**SOURCE TEXT**
** start **

A lamellophone (also lamellaphone or linguaphone, from the Latin root 'lingua' meaning "tongue", i.e., a long thin plate that is fixed only at one end) is any of a family of musical instruments. The name comes from the Latin word "lamella" for "plate" and the Greek root "phonos" for "sound". The name derives from the way the sound is produced: the instrument has a series of thin plates, or "tongues", each of which is fixed at one end and has the other end free. When the musician depresses the free end of a plate with a finger or fingernail, and then allows the finger to slip off, the released plate vibrates.

The lamellophones constitute category 12 in the Hornbostel-Sachs system for classifying musical instruments.

African lamellophones[edit]

Main article: Thumb piano
A Kouxian, played by plucking the ends in front of the oral cavity. The lamella resonate to produce sound.

A large number of lamellophones originate in Africa, where they are known under different names including mbira, sanza, kisanji, likembe, kalimba, and kongoma. They play an important role in southeast African Music. They were reported as early as the 16th century, but there is no doubt they have a much longer history. The Caribbean marímbula is also of this family. The marímbula can be seen as a bass variant of the mbira and is sometimes used in hiphop music.[citation needed]

The tongues may be arranged in the manner of a piano and may be made small enough to play with individual fingers, hence the colloquial name "thumb piano." (Although some instruments, like the Mbira, have an additional rows of tongues, in which case not just the thumbs are used for plucking.)[citation needed]

Some conjecture that African lamellophones were derived from xylophones and marimbas. However, similar instruments have been found elsewhere; for example, the indigenous peoples of Siberia play wooden and metallic lamellophones with a single tongue.[citation needed]

Lamellophones may be made with or without resonators. There are also electric lamellophones with an additional pickup.

** end **

**SOURCE EXCERPT**
** start **

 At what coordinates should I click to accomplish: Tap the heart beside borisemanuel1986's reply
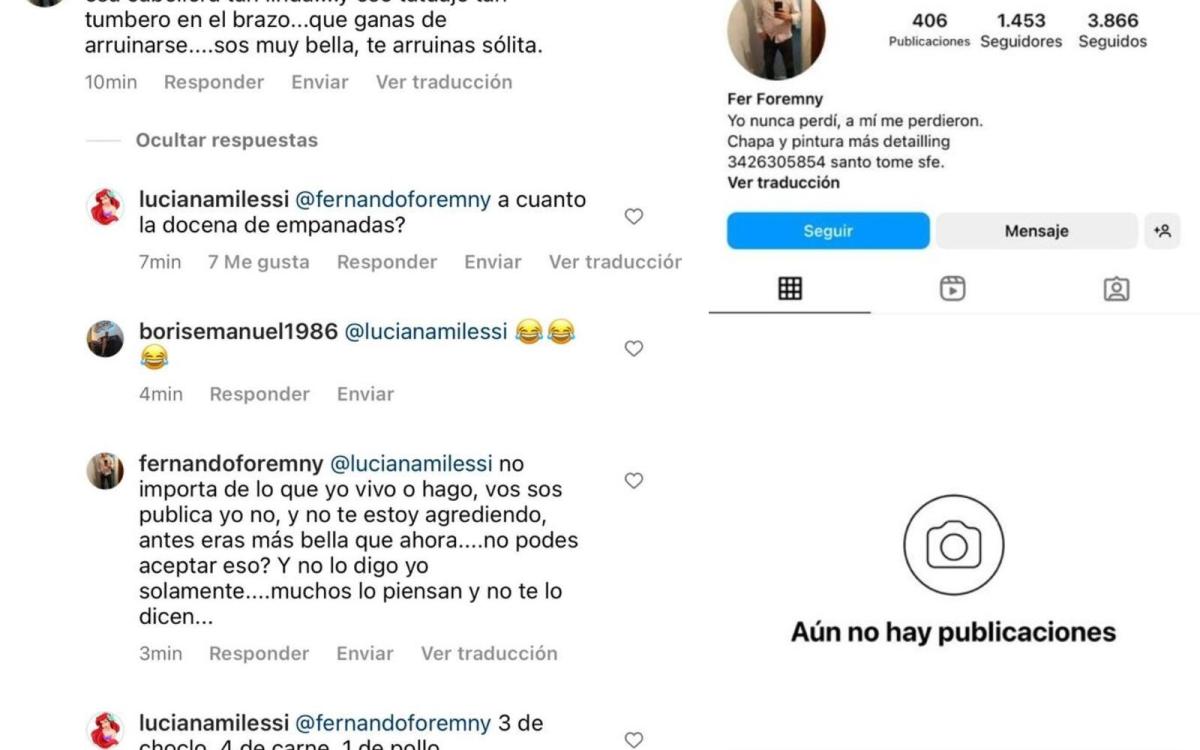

** end **

**EXERCISE SET**
1. In the lamellophone text, which category of the Hornbostel-Sachs system do lamellophones make up?
2. Please carry the lamellophone text forward from its last sentence.
The listing comes from a separate source unrelated to the lamellophone text.

**REPLIES**
1. Category 12.

2.
Whale Drum with 8 tongues (from Emil Richards Collection)

Schaeffner's classification[edit]

Schaeffner's musical instrument classification scheme has a post-prominent place for the linguaphones (lamellophones) at the second highest level of classification.

In 1932, Andre Schaeffner developed a new classification scheme that was "exhaustive, potentially covering all real and conceivable instruments" [Kartomi, p. 176]. Schaeffner's system has only two top-level categories denoted by Roman numerals (Schaeffner, A.: Origine des instruments de musique, pp. 371–377.):

  • I: instruments that make sound from vibrating solids;
    • IA Solids not susceptibles of tension (equivalent to a big part of Hornbostel & Sachs idiophones);
    • IB Flexible solids (equivalent to mainly linguaphones);
    • IC Tensionable solids (equivalent to both membranophones and chordophones);
  • II: instruments that make sound from vibrating air (aerophones).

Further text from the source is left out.